There was such a strong sentiment against the arbitrator's decision that US Airways pilots would never ratify a contract that included that seniority list, Seham told jurors. The old union tried to get the two sides together to work out their differences, he said, with the added encouragement of US Airways executives, but the America West side wouldn't budge, he said.
"It takes two to tango," he said, suggesting that it could be argued that it was the America West pilots that were acting in bad faith.Seham said USAPA was acting in good faith because it was formed to resolve the impasse over seniority and get a long-awaited joint contract for all pilots of the new US Airways.
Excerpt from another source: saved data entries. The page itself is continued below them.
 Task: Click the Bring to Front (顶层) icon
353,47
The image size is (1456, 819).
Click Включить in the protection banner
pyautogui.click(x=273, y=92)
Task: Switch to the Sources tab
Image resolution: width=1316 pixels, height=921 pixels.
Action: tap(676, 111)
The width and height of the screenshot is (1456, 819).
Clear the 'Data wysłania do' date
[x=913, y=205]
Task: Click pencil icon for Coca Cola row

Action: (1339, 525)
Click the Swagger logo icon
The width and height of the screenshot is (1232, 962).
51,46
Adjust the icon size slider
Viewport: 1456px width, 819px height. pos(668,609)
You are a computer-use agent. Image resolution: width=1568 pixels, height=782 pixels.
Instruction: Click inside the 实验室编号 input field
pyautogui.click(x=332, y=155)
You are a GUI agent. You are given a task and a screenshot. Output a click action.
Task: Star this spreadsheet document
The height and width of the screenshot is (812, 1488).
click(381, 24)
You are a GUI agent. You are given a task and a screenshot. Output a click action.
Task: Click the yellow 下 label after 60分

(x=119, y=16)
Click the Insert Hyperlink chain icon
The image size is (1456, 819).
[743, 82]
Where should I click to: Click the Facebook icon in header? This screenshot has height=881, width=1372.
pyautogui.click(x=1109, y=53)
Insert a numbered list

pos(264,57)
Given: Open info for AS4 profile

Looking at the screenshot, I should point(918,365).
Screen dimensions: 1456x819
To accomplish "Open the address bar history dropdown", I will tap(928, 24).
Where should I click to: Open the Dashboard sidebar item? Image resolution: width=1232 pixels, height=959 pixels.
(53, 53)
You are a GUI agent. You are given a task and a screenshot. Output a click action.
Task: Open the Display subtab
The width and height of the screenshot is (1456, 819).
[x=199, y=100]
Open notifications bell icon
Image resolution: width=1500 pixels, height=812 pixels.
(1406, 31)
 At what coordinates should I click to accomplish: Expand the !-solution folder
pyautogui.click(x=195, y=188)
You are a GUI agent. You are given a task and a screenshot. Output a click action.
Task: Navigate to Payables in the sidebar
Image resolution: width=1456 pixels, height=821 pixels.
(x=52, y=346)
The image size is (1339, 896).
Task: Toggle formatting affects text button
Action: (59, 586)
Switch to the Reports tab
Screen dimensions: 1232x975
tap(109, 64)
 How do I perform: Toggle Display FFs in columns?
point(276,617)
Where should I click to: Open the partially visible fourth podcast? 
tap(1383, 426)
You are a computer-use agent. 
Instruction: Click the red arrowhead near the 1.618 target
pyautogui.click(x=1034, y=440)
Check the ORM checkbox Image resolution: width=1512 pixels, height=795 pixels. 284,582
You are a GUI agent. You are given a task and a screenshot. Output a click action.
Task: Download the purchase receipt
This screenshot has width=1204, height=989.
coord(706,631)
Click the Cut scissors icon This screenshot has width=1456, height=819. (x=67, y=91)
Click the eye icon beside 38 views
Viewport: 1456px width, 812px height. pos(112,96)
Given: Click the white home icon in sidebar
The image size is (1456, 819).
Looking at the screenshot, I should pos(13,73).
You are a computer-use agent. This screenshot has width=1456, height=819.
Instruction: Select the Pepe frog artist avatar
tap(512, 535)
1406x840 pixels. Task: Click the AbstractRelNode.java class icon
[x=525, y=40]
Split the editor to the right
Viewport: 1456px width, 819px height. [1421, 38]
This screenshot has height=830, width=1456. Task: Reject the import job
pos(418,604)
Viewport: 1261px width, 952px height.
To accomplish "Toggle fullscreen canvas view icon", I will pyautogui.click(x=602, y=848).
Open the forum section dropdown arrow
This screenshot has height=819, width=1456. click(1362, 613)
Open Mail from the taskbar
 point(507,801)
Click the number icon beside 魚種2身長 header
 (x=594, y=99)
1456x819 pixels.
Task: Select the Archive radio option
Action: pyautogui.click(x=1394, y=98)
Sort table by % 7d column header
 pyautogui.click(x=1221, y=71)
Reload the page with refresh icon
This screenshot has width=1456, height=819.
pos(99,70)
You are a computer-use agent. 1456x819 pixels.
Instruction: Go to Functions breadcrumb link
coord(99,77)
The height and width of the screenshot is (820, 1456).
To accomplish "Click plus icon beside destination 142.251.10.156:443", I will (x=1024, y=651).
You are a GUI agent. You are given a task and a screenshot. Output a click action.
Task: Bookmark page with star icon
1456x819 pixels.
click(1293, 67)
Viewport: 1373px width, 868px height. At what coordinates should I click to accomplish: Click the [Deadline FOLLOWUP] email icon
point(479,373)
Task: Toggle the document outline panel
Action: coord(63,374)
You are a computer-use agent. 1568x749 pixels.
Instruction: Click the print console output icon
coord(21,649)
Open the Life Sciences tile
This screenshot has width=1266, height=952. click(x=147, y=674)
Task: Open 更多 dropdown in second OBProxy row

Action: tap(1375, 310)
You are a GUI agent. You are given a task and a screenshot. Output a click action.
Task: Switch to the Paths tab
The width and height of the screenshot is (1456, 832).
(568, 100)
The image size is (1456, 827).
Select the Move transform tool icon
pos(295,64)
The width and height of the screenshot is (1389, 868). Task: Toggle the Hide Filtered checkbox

The two sides are still operating separately, under different pay rates and can't fly each other's planes. He said the pilots did not need USAPA to get rid of the arbitrated list because the old union was effectively doing that with its policies. Harper said the union has tried to downplay the sole reason it was formed - to get around the arbitrator's seniority list - because attorneys they consulted early on said it could land them in legal trouble.
He noted that an e-mail union officials brought up to show that they were balancing the interests of both pilot groups with the protections for America West pilots was sent after the lawsuit was filed. There are nine members on the jury, and their verdict must be unanimous.